Most systems separate human-readable notes from machine-readable data. The user writes Markdown. The system stores it, indexes it, searches it. But internally, the system maintains its own model — a database, an object store, a knowledge graph — that is disconnected from the Markdown. When the user dies or leaves, the Markdown survives but the model must be reconstructed.
Passepartout refuses this separation. The Org file is not a representation of the data. The Org file IS the data. The same text that the user reads and edits is what the system parses and operates on. org-element reads an Org buffer and returns a tree structure that is the direct Lisp representation of the file's content.
This has several profound implications.
First, there is no translation layer between human and machine.
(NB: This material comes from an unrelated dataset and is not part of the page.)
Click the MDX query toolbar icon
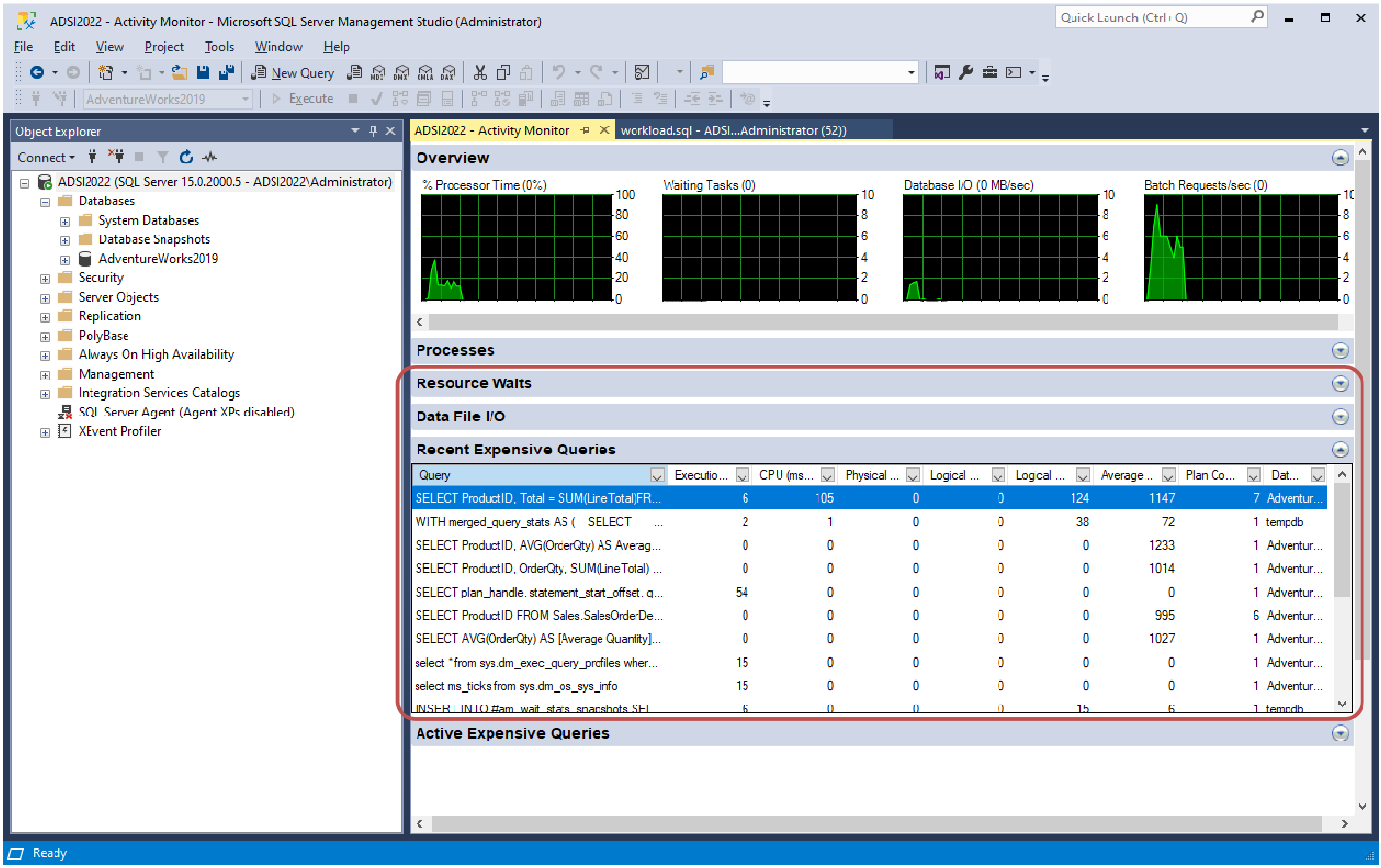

When the agent writes a skill, it writes Org text that is immediately readable by the human who owns the file. When the human writes a note, it is immediately accessible to the agent as a native data structure. The communication is not mediated by a schema or an import/export process.
Second, the format is genuinely readable by both parties, not just technically accessible. Org-mode's syntax is human-friendly: headlines begin with asterisks, properties live in drawers, tags are labels after colons. The human does not have to understand the full Org specification to read what the agent wrote. The agent does not have to handle edge cases in human notation.
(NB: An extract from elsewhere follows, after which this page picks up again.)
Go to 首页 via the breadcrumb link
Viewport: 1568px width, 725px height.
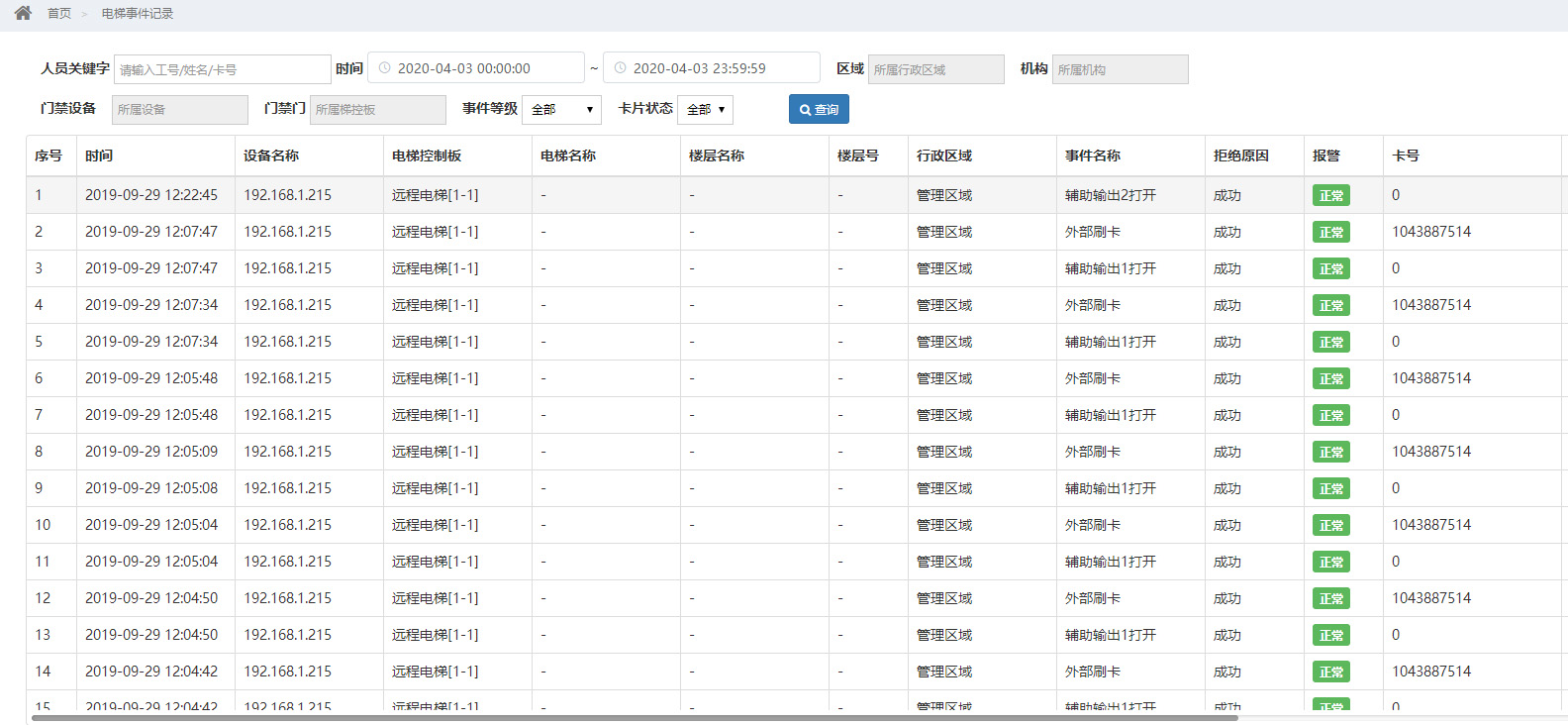point(59,14)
Third, the format is stable across decades. Org-mode has been in active development since 2003. The files written today will be readable by Org-mode in 2040. There is no schema migration, no database upgrade, no vendor lock-in. The human's notes survive the system.
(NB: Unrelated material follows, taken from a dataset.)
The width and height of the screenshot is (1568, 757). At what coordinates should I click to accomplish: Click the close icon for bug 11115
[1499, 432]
Fourth, the format is universally available. Org-mode is free software. The files are plain text. There is no proprietary format to decode, no application to purchase, no cloud service to access.
Fifth, the format is header-aware and sparse-tree capable. Org-mode's headline hierarchy is not just formatting — it is a semantic structure the system can query. The agent can retrieve only the relevant subtree under a heading, ignoring the rest of the file. This is fundamentally different from Markdown, where the entire file must be loaded or the retrieval logic must parse and filter at the string level.
Sparse tree retrieval is the key to efficient context management. When the agent needs information about the openctl-db function, it queries for the openctl-db subtree specifically. It receives exactly the code, documentation, and metadata under that heading — nothing more. The context stays lean not because the file was pre-split but because the retrieval is structural. In a Markdown system, the agent either loads the entire file (expensive, noisy) or relies on imprecise grep-like search (fragile, loses hierarchy). In Org-mode, retrieval is precise, hierarchical, and cheap. The heading boundary is the access boundary.
Sixth, Org-mode unifies what every other format fragments. A single Org file contains the headline hierarchy, prose documentation, source code blocks with live evaluation, tags for categorization, metadata in property drawers, TODO state for task management, timestamps and deadlines, and links to other nodes. Markdown cannot express TODO state without external tools. JSON cannot contain prose. YAML cannot embed runnable code. Each format serves one purpose; Org-mode serves all of them. When the agent reads a skill file, it reads documentation, code, dependencies, metadata, and task state in one parseable structure. When the human reads the same file, they see the same information rendered in a human-friendly form. No other format achieves this unification without maintaining parallel files or external databases.
Seventh, a skill lives in one Org file, not a directory. The standard pattern for a software project is a directory containing README.md, package.json, src/main.py, src/utils.py, tests/test_main.py, scripts/deploy.sh, and config.yaml. Each file type is isolated by convention. Passepartout's skills violate this convention deliberately. Each skill is one Org file. The file contains the skill's documentation, the skill's code, the skill's metadata, the skill's TODO state, and the skill's dependencies on other skills. There is no directory to navigate, no external files to locate, no risk that the README describes behavior that the code does not implement. The skill is a single atomic unit: readable by human and machine, editable by both, versionable as one entity.
The unified format is what makes the memory architecture work. The agent's memory is not a database that the user cannot inspect. It is a folder of Org files that the user can read, edit, and understand. The agent manipulates these files directly, using the same tools the user would use. There is no hidden state, no shadow database, no model that differs from the source.
This is what "sovereignty" means in technical terms: the user owns the data in a format they can access, and the agent operates on the data in the same format they own.